JCSAT-17
- Artist's impression of JCSAT-17
- Mission type: Communication
- Operator: SKY Perfect JSAT
- COSPAR ID: 2020-013A
- SATCAT no.: 45245
- Mission duration: 15 Years

Spacecraft properties
- Spacecraft: JCSAT-17
- Bus: LM-2100
- Manufacturer: Lockheed Martin Space
- Launch mass: 5857 kg
- Dimensions: 3.7 x 1.8 m
- Power: 20 kW

Start of mission
- Launch date: 18 February 2020, 22:19:00 UTC
- Rocket: Ariane 5 ECA
- Launch site: Kourou, ELA-3
- Contractor: Arianespace
- Deployment date: 18 February 2020

Orbital parameters
- Reference system: Geocentric orbit
- Regime: Geostationary
- Longitude: 136.0° East

Transponders
- Band: S-band C-band Ku-band
- Coverage area: Japan and Asia-Pacific

= JCSAT-17 =

Communications satellite

JCSAT-17 is a geostationary communications satellite operated by SKY Perfect JSAT Group. The satellite was designed and manufactured by Lockheed Martin Space on the LM-2100 platform, and was launched on 18 February 2020 on an Ariane 5. The satellite mainly provides service to Japan and the surrounding regions. Utilizing several S-band transponders with a flexible processor, the satellite has the capability to redirect communications capacity to concentrate on disaster relief efforts or other high-volume events.

== History ==
On 3 February 2016, SKY Perfect JSAT awarded Lockheed Martin Space Systems a contract to build JCSAT-17 using a modernized variant of the A2100 satellite bus. Eventually, this bus became known as LM-2100, which is expected to provide JCSAT-17 with a minimum 15-year lifespan.

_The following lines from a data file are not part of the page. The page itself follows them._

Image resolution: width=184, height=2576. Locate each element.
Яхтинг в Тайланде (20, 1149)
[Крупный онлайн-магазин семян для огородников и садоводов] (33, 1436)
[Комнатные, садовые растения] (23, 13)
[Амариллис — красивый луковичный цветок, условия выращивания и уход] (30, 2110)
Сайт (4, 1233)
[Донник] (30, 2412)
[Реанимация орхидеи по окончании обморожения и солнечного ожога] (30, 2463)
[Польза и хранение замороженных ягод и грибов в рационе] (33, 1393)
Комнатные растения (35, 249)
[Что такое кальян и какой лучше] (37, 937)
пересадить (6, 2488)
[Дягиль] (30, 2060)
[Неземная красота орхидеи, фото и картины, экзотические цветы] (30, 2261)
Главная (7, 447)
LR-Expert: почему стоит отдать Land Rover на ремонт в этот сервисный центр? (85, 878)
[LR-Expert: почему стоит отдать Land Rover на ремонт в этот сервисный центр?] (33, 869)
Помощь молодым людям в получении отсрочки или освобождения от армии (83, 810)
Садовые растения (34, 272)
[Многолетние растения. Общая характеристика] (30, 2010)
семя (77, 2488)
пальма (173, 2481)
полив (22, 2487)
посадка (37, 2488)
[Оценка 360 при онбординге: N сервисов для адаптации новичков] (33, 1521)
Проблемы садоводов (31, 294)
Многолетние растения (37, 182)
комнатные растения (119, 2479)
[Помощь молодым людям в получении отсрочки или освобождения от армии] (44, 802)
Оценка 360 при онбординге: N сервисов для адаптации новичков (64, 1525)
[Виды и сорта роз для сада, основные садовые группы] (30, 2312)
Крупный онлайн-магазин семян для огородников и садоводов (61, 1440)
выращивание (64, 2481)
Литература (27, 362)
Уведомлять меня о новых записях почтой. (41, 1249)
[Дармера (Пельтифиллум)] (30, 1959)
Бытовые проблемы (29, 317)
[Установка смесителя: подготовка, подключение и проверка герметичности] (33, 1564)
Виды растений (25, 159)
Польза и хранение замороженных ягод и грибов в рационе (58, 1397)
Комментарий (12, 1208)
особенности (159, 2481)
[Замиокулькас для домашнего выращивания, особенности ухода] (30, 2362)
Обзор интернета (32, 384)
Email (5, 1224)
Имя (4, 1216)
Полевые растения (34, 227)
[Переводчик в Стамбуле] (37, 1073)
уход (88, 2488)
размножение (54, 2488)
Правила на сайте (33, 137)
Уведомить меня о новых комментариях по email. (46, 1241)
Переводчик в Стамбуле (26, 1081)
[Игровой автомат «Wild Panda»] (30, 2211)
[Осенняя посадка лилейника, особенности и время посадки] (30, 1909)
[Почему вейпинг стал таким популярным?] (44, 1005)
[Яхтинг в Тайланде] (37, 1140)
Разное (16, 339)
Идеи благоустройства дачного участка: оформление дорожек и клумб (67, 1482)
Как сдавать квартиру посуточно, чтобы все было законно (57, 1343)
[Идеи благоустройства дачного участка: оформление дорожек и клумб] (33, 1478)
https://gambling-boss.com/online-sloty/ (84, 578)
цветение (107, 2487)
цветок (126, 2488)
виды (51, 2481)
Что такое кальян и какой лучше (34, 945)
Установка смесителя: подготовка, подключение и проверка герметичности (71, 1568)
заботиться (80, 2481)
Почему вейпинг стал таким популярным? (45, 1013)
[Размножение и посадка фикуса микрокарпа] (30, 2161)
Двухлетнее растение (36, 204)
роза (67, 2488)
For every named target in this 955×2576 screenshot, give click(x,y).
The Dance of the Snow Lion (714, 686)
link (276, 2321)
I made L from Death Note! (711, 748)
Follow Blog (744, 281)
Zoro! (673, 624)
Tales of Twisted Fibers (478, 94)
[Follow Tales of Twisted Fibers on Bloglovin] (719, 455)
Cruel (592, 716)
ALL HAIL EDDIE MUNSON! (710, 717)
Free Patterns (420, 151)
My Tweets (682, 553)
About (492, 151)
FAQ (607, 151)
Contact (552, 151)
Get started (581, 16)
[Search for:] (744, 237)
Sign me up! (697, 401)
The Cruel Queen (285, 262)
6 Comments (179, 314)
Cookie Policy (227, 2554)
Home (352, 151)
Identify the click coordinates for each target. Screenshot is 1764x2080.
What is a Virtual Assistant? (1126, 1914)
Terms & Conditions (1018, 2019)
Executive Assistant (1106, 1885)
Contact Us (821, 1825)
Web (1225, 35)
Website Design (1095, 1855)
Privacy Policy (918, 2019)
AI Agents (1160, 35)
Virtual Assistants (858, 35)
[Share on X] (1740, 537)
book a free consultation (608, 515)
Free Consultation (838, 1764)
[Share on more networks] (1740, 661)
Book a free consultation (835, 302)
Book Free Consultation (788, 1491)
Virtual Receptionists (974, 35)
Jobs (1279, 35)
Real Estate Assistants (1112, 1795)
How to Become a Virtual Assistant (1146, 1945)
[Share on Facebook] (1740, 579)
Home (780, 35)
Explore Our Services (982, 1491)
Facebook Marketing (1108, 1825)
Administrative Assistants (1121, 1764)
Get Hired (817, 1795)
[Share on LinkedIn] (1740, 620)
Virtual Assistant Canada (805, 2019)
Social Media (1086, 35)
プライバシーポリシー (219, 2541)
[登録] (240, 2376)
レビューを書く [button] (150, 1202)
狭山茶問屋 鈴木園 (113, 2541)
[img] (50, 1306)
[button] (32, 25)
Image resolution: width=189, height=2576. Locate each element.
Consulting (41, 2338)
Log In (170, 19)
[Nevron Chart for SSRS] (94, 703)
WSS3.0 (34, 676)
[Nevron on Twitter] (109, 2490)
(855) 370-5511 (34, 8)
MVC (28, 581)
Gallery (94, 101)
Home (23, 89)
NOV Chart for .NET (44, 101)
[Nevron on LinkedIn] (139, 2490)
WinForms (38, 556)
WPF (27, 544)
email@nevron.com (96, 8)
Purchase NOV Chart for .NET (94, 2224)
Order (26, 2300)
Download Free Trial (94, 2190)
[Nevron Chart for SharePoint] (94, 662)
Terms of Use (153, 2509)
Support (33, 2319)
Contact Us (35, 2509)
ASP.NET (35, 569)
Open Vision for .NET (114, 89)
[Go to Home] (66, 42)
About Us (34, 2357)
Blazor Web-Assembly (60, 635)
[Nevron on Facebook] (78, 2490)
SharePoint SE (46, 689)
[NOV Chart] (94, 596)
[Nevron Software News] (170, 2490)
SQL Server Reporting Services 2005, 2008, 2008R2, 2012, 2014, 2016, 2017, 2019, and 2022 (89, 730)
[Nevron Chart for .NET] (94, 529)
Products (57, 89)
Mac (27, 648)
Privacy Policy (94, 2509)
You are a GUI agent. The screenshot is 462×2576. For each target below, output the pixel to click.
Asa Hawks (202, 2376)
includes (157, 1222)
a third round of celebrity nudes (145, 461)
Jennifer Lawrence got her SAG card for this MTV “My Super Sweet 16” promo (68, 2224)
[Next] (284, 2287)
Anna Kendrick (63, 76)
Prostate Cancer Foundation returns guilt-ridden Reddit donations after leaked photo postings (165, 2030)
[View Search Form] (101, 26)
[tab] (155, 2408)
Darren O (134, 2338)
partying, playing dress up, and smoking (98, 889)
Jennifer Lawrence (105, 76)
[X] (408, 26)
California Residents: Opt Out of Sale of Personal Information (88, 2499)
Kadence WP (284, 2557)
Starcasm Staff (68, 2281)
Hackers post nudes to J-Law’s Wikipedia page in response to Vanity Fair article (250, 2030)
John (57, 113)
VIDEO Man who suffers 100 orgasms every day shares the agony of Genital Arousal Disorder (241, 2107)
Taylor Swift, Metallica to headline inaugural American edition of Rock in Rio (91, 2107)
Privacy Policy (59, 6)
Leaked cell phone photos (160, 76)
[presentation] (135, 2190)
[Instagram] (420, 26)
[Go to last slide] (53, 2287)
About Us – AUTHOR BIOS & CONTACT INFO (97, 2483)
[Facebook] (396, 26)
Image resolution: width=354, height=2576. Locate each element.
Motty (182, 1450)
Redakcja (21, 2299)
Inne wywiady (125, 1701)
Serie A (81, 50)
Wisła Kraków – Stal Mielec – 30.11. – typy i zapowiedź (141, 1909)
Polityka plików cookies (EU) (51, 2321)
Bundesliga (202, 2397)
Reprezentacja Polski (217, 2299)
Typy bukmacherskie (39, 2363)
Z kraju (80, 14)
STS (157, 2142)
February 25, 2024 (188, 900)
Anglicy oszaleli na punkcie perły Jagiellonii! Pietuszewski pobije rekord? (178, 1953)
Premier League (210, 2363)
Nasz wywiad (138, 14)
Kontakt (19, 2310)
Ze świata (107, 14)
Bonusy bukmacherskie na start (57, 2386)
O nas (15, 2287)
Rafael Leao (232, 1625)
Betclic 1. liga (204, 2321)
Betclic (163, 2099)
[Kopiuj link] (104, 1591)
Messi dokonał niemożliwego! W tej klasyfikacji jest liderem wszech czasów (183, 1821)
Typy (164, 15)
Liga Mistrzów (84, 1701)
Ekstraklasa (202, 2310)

On 4 January 2017, SKY Perfect JSAT announced it had contracted Arianespace to launch JCSAT-17 on an Ariane 5 ECA. The satellite was shipped to Kourou in January 2020.

== Spacecraft ==
JCSAT-17 was built by Lockheed Martin Space Systems on the LM-2100 platform. The spacecraft uses an 18-metre reflecting antenna to provide targeted S-band communications to Japan and surrounding regions. Once in orbit, the new satellite unfurled a 18-metre-diameter S-band mesh communications antenna made by L3Harris Technologies, formerly known as Harris Corp., of Melbourne, Florida. The spacecraft uses Ku-band transceivers for aircraft avionics communications.

== Launch ==
JCSAT-17 was launched from Guiana Space Centre ELA-3 on 18 February 2020 at 22:19:00 UTC aboard an Ariane 5 ECA launch vehicle. As with most Ariane 5 missions, the satellite was co-manifested and therefore shared a launch with the South Korean weather satellite GEO-KOMPSAT 2B.

Approximately 31 minutes after launch, JCSAT-17 separated from the SYLDA fairing and was released into geostationary transfer orbit.

The S-band and C-band payloads on JCSAT-17 will be used by NTT Docomo, a Japanese mobile phone company, to provide mobile connectivity across Japan and surrounding regions, according to Sky Perfect JSAT.